Therefore, in reciprocating movements of the displacer 2, at least
when the displacer 2 is on the upper dead center UP side, the
working fluid flows through the flow channel 16. When the displacer
2 approaches the lower dead center LP side and the end portion of
the flow channel 16 on the bottom portion side of the expansion
space 3 arrives at an entrance of the receiver 22, circulation in
the working fluid flow channel 16 stops substantially. In this
manner, the second flow channel is not open at all times during the
reciprocating motions of the displacer 2. The second flow channel
is the flow channel which is open when the displacer 2 is on the
upper dead center UP side and is closed when the displacer 2 is on
the lower dead center LP side.
[0031] As described above, the clearance 17 is a gap provided
between the internal space of the displacer 2 and the expansion
space 3. Meanwhile, the heat exchanger 18 is an aggregation of the
wire gauze or slits. Therefore, the flow channel resistance of the
working fluid in the heat exchanger 18 is smaller than the flow
channel resistance of the clearance 17. In addition, the flow
channel 19 is a gap between the heat exchanger 18 and the bottom
portion of the expansion space 3. Therefore, the flow channel area
of the flow channel 16 is greater than the flow channel area of the
clearance 17, and has small flow channel resistance.
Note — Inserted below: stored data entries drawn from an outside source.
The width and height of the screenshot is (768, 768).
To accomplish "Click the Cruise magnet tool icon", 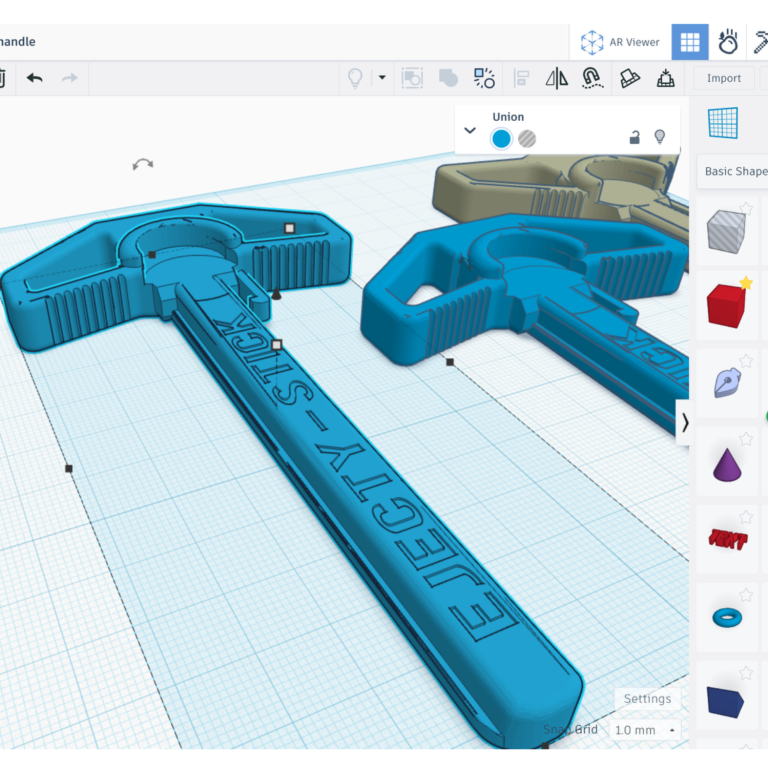I will pos(592,78).
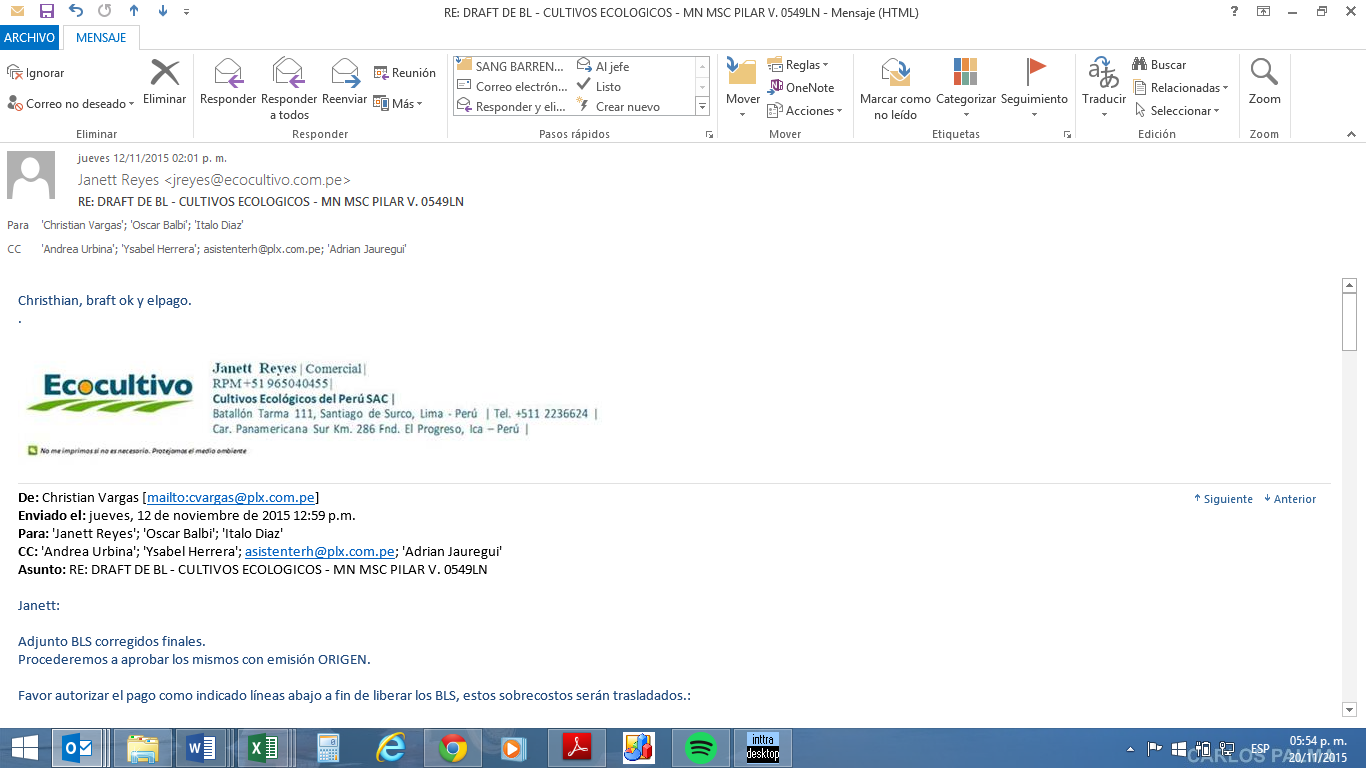Click the Reunión meeting button
The width and height of the screenshot is (1366, 768).
(x=404, y=73)
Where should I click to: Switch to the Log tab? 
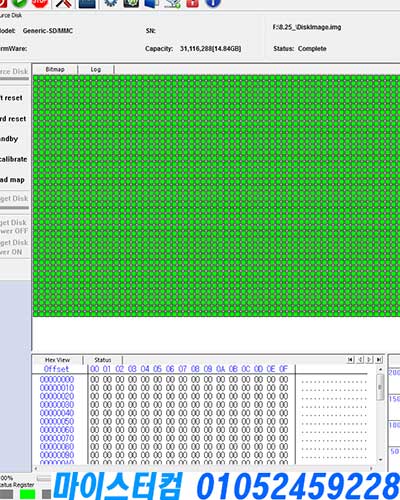(96, 69)
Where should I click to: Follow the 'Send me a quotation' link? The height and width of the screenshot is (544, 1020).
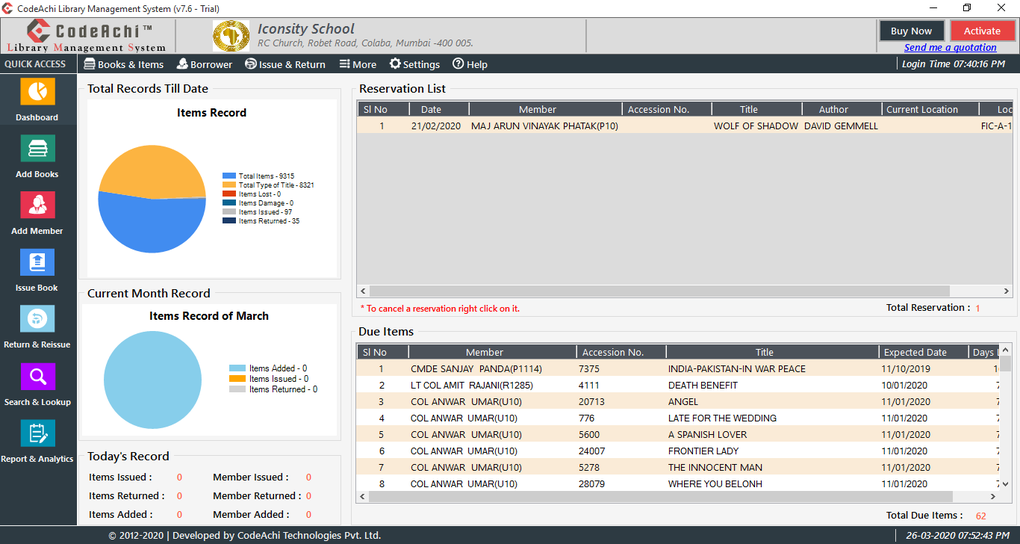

Moreover, the
flow channel area of the flow channel 16 is formed so as to be
greater than the flow channel area of the clearance 17, and the
flow channel resistance of the flow channel 16 is smaller than the
flow channel resistance of the clearance 17.
[0032] The flow channel resistance of the entirety of the first
flow channel is greater than the flow channel resistance of the
entirety of the second flow channel. As a result, when the
displacer 2 is on the upper dead center UP side, and the flow
channel 16 is open, the working fluid is more likely to flow
through the second flow channel than the first flow channel.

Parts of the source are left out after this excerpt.